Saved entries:
▼▼▼
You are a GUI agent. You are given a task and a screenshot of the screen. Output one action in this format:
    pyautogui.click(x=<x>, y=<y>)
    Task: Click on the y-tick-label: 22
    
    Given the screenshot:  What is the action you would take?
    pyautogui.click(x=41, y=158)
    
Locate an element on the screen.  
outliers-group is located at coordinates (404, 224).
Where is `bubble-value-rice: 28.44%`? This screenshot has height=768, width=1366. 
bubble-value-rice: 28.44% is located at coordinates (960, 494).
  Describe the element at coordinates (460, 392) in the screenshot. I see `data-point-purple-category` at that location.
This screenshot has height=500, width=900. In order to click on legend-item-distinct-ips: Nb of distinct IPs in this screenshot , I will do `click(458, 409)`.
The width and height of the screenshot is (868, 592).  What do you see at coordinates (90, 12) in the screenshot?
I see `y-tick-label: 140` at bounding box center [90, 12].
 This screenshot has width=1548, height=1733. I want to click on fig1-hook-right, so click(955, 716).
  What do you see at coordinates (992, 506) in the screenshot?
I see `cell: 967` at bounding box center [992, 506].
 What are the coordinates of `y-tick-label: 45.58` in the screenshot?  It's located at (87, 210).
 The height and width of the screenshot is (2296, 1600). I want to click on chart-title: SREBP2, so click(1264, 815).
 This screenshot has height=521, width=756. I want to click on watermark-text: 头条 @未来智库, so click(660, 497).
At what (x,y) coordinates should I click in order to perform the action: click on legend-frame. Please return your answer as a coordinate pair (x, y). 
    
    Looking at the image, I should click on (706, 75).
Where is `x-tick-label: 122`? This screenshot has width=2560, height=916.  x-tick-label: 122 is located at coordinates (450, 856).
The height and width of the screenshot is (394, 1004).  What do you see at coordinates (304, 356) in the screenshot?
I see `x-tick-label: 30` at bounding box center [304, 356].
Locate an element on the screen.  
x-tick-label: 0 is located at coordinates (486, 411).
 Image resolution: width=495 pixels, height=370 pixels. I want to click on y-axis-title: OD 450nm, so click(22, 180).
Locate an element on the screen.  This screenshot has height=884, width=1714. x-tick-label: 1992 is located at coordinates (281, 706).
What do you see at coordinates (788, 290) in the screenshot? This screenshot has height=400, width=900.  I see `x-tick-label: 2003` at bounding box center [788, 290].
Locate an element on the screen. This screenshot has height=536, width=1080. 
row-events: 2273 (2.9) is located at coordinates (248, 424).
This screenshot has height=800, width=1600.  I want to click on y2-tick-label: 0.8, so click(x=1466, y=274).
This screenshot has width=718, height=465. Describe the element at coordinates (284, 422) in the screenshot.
▲▲▲
- [REQUEST]
Repeat every one of the items above word for word.

- [ANSWER TO THE EXERCISE]
You are a GUI agent. You are given a task and a screenshot of the screen. Output one action in this format:
    pyautogui.click(x=<x>, y=<y>)
    Task: Click on the y-tick-label: 22
    
    Given the screenshot:  What is the action you would take?
    pyautogui.click(x=41, y=158)
    
Locate an element on the screen.  
outliers-group is located at coordinates (404, 224).
Where is `bubble-value-rice: 28.44%`? This screenshot has height=768, width=1366. 
bubble-value-rice: 28.44% is located at coordinates (960, 494).
  Describe the element at coordinates (460, 392) in the screenshot. I see `data-point-purple-category` at that location.
This screenshot has height=500, width=900. In order to click on legend-item-distinct-ips: Nb of distinct IPs in this screenshot , I will do `click(458, 409)`.
The width and height of the screenshot is (868, 592).  What do you see at coordinates (90, 12) in the screenshot?
I see `y-tick-label: 140` at bounding box center [90, 12].
 This screenshot has width=1548, height=1733. I want to click on fig1-hook-right, so click(955, 716).
  What do you see at coordinates (992, 506) in the screenshot?
I see `cell: 967` at bounding box center [992, 506].
 What are the coordinates of `y-tick-label: 45.58` in the screenshot?  It's located at (87, 210).
 The height and width of the screenshot is (2296, 1600). I want to click on chart-title: SREBP2, so click(1264, 815).
 This screenshot has height=521, width=756. I want to click on watermark-text: 头条 @未来智库, so click(660, 497).
At what (x,y) coordinates should I click in order to perform the action: click on legend-frame. Please return your answer as a coordinate pair (x, y). 
    
    Looking at the image, I should click on (706, 75).
Where is `x-tick-label: 122`? This screenshot has width=2560, height=916.  x-tick-label: 122 is located at coordinates (450, 856).
The height and width of the screenshot is (394, 1004).  What do you see at coordinates (304, 356) in the screenshot?
I see `x-tick-label: 30` at bounding box center [304, 356].
Locate an element on the screen.  
x-tick-label: 0 is located at coordinates (486, 411).
 Image resolution: width=495 pixels, height=370 pixels. I want to click on y-axis-title: OD 450nm, so click(22, 180).
Locate an element on the screen.  This screenshot has height=884, width=1714. x-tick-label: 1992 is located at coordinates (281, 706).
What do you see at coordinates (788, 290) in the screenshot? This screenshot has height=400, width=900.  I see `x-tick-label: 2003` at bounding box center [788, 290].
Locate an element on the screen. This screenshot has height=536, width=1080. 
row-events: 2273 (2.9) is located at coordinates (248, 424).
This screenshot has height=800, width=1600.  I want to click on y2-tick-label: 0.8, so click(x=1466, y=274).
This screenshot has width=718, height=465. Describe the element at coordinates (284, 422) in the screenshot.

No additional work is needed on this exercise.